Für jede wichtige alte URL wird das nächstgelegene neue Ziel bestimmt. Existiert kein sinnvoller Ersatz, ist eine klare 404- oder 410-Antwort oft ehrlicher als eine Weiterleitung zur Startseite. Sprache und Nutzerabsicht bleiben bei jeder Zuordnung erhalten.
Ein realistisches WordPress-Beispiel
Die DNS-Einträge der alten Domain zeigen bereits auf den neuen Host, doch das alte Zertifikat ist abgelaufen. Zusätzlich sendet eine Wildcard-Regel sämtliche Produkt-URLs auf die neue Homepage. Nutzer erhalten entweder eine TLS-Warnung oder verlieren den Bezug zum gesuchten Produkt.

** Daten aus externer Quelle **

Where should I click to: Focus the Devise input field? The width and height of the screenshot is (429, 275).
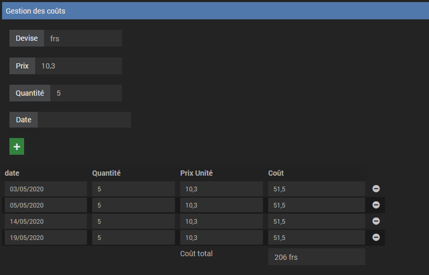pyautogui.click(x=83, y=38)
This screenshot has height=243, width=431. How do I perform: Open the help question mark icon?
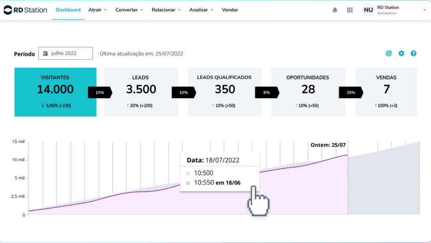(x=413, y=53)
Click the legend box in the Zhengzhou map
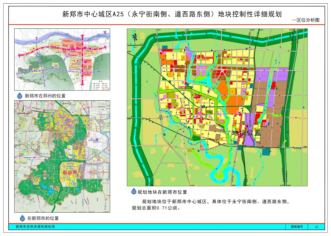Image resolution: width=331 pixels, height=236 pixels. [100, 84]
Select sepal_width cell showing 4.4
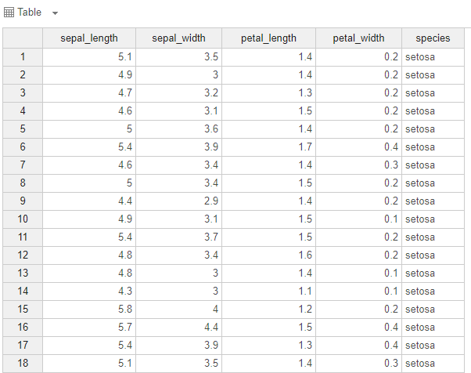This screenshot has width=471, height=373. coord(178,327)
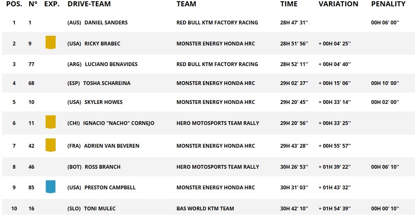Select Skyler Howes rider name
The width and height of the screenshot is (415, 215).
105,102
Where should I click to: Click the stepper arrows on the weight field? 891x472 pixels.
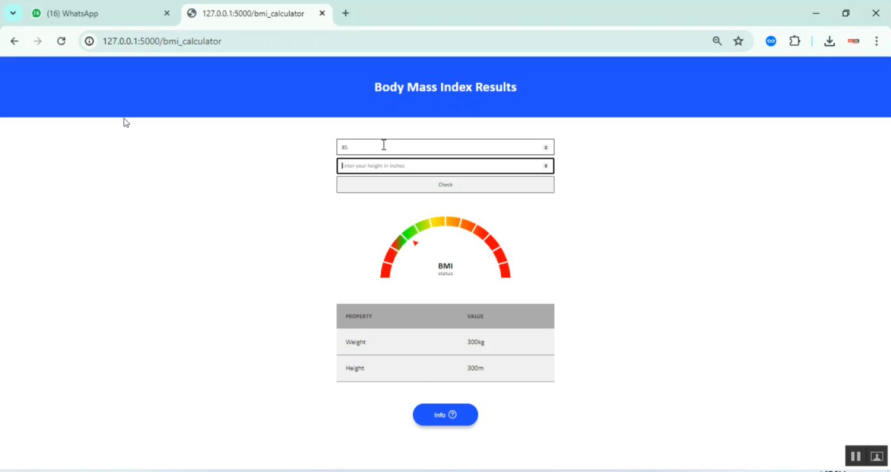[x=545, y=147]
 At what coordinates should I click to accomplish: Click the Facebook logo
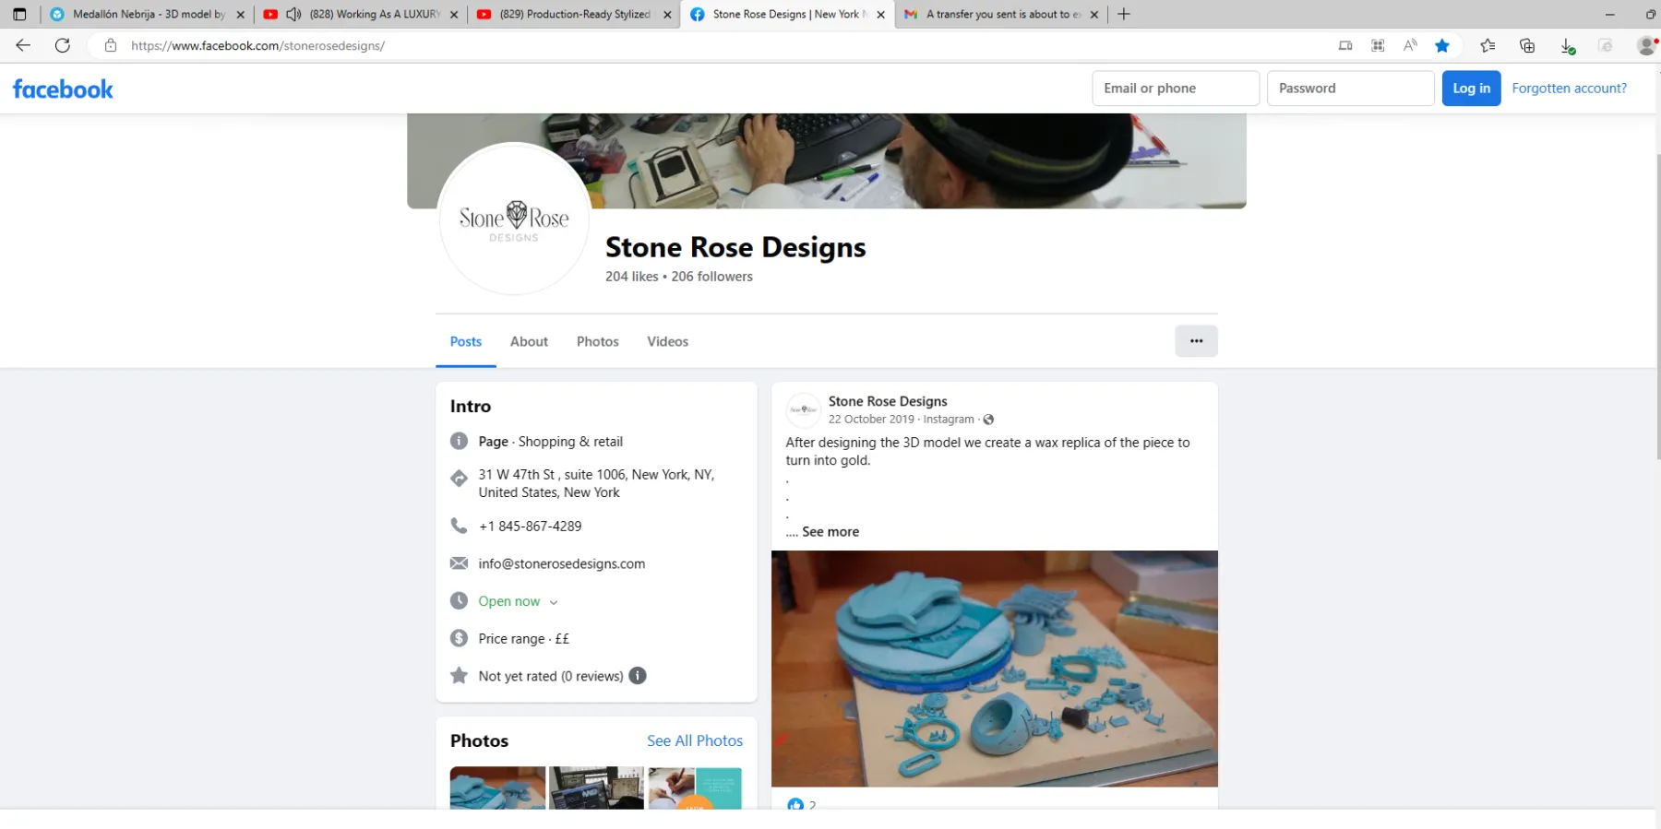[x=63, y=89]
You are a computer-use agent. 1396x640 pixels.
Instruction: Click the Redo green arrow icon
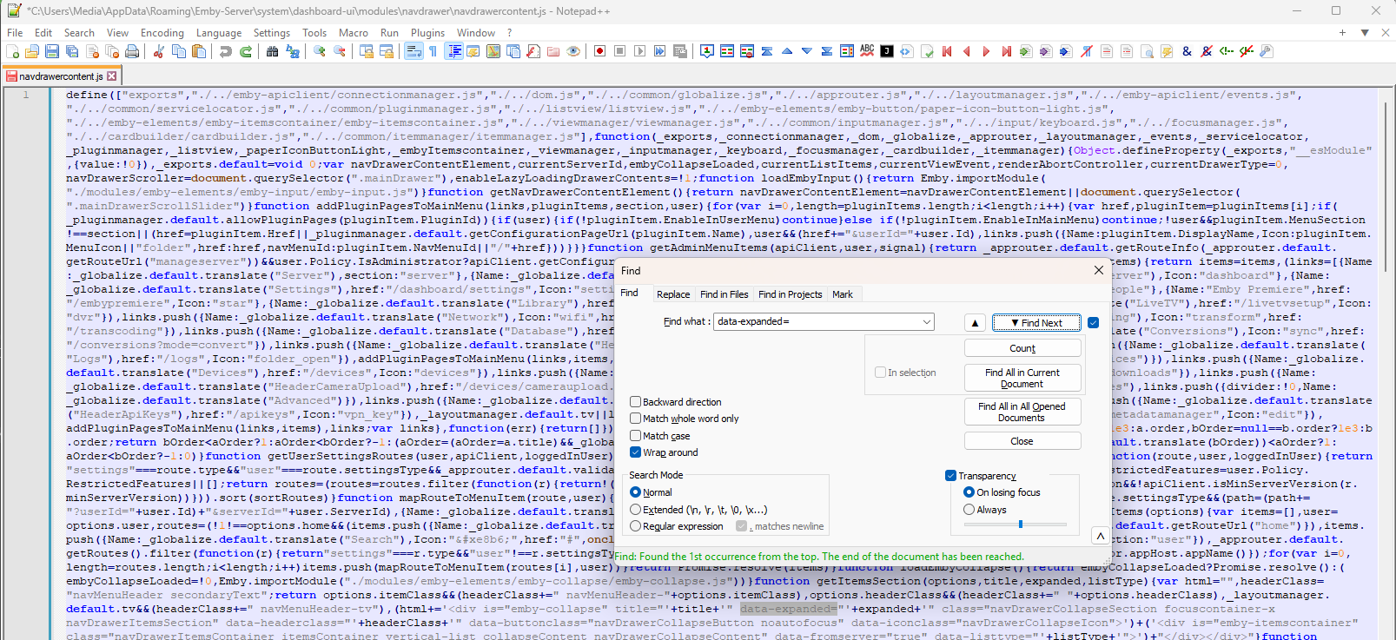pyautogui.click(x=246, y=52)
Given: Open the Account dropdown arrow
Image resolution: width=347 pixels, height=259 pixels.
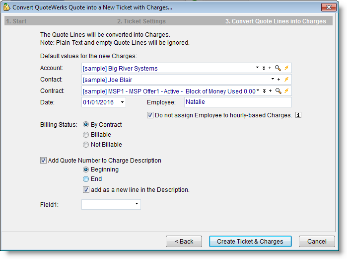Looking at the screenshot, I should pos(257,68).
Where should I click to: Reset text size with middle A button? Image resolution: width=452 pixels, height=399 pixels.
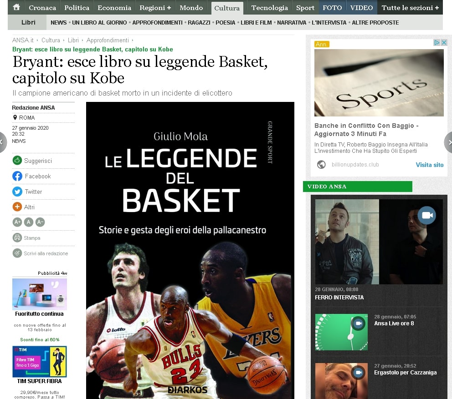(x=29, y=222)
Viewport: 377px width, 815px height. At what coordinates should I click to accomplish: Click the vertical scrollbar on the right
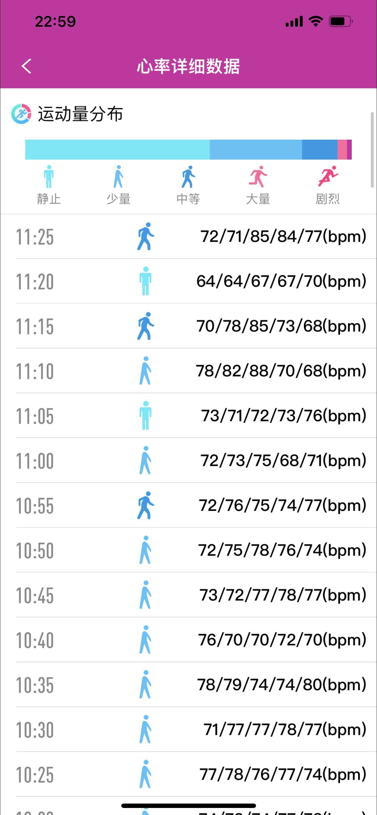coord(372,150)
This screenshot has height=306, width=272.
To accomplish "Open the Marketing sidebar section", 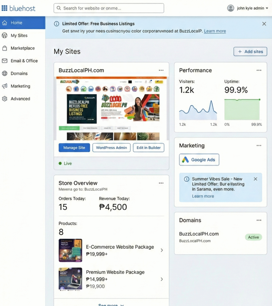I will coord(20,86).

Das Team erneuert zuerst die Zertifikatsabdeckung für Root- und www-Host. Anschließend entstehen direkte 301-Zuordnungen für fortbestehende Produkte und Inhalte. Eingestellte Angebote ohne Ersatz liefern einen geeigneten Fehlerstatus statt einer inhaltlich unpassenden Umleitung.
Warum Host und Ressource getrennt geplant werden
Ein Domainwechsel betrifft nicht nur Websites. E-Mail-Links, Payment-Callbacks, Webhooks, APIs, externe Logins, Downloads und Monitoring können weiterhin die alte Domain verwenden. Werden DNS oder Zertifikat zu früh entfernt, brechen diese Übergänge, obwohl die neue Website selbst funktioniert.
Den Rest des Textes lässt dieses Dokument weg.